ところで、なにごと? レオンベルガー・クラブの集会だろうか? しかし、それにしてはどこか雰囲気が違う。飼い主は真剣なまなざしで、何かを待っているようだ。
「これから性格テストを行うんです」。紙バサミとペンを持った眼鏡の検査官がボソッと言った。
(あれ、レオンベルガーは危険犬種に指定されたの? 「性格テスト」というのは、闘犬種や人を襲った危険な犬をチェックするために定期的に行うテストなのに)
最初の名前が呼び上げられた。
人と犬がまず歩道を50メートルほど歩く。反対側から自転車がやってきて、人と犬の真横を通る。自転車は出発地点まで来ると、方向転換して今度は後方から人と犬に近づく。チリンチリン、ベルを鳴らしながら。
次に道路を横切り、反対側の歩道を歩いて出発地点に戻ってくる。

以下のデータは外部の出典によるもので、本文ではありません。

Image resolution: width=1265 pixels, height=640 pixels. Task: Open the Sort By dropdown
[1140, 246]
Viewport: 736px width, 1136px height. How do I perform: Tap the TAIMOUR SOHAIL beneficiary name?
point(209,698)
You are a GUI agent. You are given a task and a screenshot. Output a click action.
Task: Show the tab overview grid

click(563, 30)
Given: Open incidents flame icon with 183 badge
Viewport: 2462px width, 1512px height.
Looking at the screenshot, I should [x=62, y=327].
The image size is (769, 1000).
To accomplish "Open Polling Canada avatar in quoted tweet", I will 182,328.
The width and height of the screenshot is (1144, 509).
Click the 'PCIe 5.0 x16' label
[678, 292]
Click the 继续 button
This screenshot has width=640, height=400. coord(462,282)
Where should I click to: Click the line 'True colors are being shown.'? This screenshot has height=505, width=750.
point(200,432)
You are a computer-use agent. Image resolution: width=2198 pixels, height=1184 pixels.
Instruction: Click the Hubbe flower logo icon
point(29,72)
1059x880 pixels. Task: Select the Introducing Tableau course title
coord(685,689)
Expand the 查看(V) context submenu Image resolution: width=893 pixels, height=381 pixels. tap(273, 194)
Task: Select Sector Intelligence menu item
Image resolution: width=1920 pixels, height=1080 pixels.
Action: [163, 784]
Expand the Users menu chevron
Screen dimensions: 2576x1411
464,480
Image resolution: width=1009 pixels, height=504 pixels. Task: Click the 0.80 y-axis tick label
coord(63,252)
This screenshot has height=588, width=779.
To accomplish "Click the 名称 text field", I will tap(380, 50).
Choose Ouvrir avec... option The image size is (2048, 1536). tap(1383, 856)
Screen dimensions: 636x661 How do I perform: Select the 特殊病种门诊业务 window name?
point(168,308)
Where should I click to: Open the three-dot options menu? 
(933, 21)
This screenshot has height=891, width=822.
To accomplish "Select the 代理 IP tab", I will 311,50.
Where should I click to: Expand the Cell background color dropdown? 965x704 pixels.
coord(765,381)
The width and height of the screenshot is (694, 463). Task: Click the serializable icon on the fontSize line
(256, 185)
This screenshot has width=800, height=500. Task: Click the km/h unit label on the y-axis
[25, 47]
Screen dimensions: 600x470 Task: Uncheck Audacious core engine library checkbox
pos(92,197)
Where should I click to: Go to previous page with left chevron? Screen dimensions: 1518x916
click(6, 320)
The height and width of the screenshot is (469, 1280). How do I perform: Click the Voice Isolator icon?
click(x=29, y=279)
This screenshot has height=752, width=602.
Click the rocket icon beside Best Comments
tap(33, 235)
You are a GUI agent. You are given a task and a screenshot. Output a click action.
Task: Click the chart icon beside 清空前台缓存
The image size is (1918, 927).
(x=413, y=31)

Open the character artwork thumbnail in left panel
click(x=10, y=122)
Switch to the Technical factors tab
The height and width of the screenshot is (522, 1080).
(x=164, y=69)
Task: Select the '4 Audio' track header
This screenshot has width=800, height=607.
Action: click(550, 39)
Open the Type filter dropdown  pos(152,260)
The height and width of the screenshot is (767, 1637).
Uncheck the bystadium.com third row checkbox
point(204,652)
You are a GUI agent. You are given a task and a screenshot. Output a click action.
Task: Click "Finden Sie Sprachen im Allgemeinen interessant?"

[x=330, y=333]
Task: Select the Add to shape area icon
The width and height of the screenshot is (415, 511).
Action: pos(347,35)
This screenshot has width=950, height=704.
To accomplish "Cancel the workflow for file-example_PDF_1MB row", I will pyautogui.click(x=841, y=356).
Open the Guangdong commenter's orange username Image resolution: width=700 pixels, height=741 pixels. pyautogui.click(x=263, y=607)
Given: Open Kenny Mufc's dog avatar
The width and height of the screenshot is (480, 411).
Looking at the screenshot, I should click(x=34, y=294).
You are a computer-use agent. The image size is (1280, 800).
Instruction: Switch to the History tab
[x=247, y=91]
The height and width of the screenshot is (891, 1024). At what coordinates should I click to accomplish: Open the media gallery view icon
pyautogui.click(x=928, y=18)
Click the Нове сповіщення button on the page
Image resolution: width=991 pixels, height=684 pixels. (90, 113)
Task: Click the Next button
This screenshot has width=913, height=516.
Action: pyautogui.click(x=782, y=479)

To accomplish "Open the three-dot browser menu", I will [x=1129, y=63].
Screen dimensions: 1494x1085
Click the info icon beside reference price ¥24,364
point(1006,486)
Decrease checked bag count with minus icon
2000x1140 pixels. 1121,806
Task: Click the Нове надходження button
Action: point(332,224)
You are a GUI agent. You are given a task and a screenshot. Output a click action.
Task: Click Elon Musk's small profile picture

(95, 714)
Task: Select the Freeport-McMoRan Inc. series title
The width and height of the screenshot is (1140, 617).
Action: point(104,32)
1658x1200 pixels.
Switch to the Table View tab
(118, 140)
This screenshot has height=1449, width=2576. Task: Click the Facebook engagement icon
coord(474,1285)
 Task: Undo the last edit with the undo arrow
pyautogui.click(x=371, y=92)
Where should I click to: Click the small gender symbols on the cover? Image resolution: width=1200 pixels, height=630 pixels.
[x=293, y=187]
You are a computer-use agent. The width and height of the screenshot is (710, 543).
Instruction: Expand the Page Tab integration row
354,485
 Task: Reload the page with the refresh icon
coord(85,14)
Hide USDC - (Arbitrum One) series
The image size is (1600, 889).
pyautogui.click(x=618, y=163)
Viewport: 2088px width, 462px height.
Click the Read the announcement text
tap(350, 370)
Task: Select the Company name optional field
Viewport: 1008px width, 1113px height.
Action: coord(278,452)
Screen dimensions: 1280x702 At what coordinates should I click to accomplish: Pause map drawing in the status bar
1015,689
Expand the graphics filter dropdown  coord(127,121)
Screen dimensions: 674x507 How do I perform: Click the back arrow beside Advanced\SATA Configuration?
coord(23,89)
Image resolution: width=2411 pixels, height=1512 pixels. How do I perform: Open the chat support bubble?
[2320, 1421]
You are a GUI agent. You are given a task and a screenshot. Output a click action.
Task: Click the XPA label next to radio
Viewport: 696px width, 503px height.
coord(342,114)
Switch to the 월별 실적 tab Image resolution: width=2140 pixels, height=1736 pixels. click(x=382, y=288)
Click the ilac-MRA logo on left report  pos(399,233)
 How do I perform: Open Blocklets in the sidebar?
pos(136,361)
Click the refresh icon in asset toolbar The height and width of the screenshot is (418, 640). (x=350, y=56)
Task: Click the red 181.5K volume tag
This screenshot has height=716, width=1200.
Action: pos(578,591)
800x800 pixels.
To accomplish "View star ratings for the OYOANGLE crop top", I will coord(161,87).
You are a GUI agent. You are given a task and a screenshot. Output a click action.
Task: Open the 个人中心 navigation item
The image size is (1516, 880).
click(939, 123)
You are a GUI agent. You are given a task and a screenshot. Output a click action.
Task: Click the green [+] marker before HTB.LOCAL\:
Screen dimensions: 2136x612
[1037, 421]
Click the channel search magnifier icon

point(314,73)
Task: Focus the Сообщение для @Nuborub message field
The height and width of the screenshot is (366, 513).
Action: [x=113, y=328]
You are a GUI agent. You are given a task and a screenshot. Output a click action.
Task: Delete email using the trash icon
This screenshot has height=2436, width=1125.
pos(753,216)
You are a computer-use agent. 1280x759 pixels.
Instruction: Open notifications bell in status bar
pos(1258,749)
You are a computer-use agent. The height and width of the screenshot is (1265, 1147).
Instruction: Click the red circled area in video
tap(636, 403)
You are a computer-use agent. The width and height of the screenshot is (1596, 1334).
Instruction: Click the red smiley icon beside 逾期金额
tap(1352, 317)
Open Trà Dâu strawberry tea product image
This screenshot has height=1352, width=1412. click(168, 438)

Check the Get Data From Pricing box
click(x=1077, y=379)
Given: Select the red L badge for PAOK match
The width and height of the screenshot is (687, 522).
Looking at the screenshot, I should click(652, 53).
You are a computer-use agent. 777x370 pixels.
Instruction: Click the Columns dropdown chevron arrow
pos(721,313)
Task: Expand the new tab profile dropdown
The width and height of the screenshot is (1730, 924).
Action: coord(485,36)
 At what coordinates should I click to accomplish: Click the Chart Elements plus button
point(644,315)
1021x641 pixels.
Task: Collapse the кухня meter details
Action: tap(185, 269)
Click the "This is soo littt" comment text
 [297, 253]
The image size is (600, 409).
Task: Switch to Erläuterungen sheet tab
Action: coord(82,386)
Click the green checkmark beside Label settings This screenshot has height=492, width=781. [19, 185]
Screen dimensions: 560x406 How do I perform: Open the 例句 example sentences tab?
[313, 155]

検査官は犬と人をひたすら観察してメモをとっていく。
どの犬もお利口さんだった。すぐ横を走る自転車も、ベルを鳴らして追い越していく自転車も完全に無視して飼い主の横にぴったり寄り添って歩いた。
帰宅してから、ベルリンで獣医師の資格を取って活躍している友人に聞いたら、レオンベルガーがグループで性格テストを受けるのは珍しく、おそらくレオンベルガー・クラブが自主的にやっているのだろう、ということだった。体重20キロ以上、体高40センチ以上の大型犬を飼う場合、飼い主に犬の飼育資格証明(これも試験)を要求している州もあるそうだ。
レオンベルガーは危険犬種ではないので、性格テストは義務ではない。性格は温和で、友人の話では「ボーッとした犬が多い」とのこと。
確かに私が見た感じではボーッとしていたが、その大きさに圧倒された私は「撫でてもいいですか」と言い出せなかった。まあ、試験直前で、そういう雰囲気ではなかったのだが。このレオンベルガー、ドイツでは「子供の相手に適している」という言われるほどやさしい犬種だということになっているが、これは屋内で家族と一緒に暮らすという条件の下で言えることだと思う。
レオンベルガーを庭の犬小屋で飼うなどというのはもってのほかである。(<大型犬だから外飼い>という誤解は日本中にまだ生き続けている。)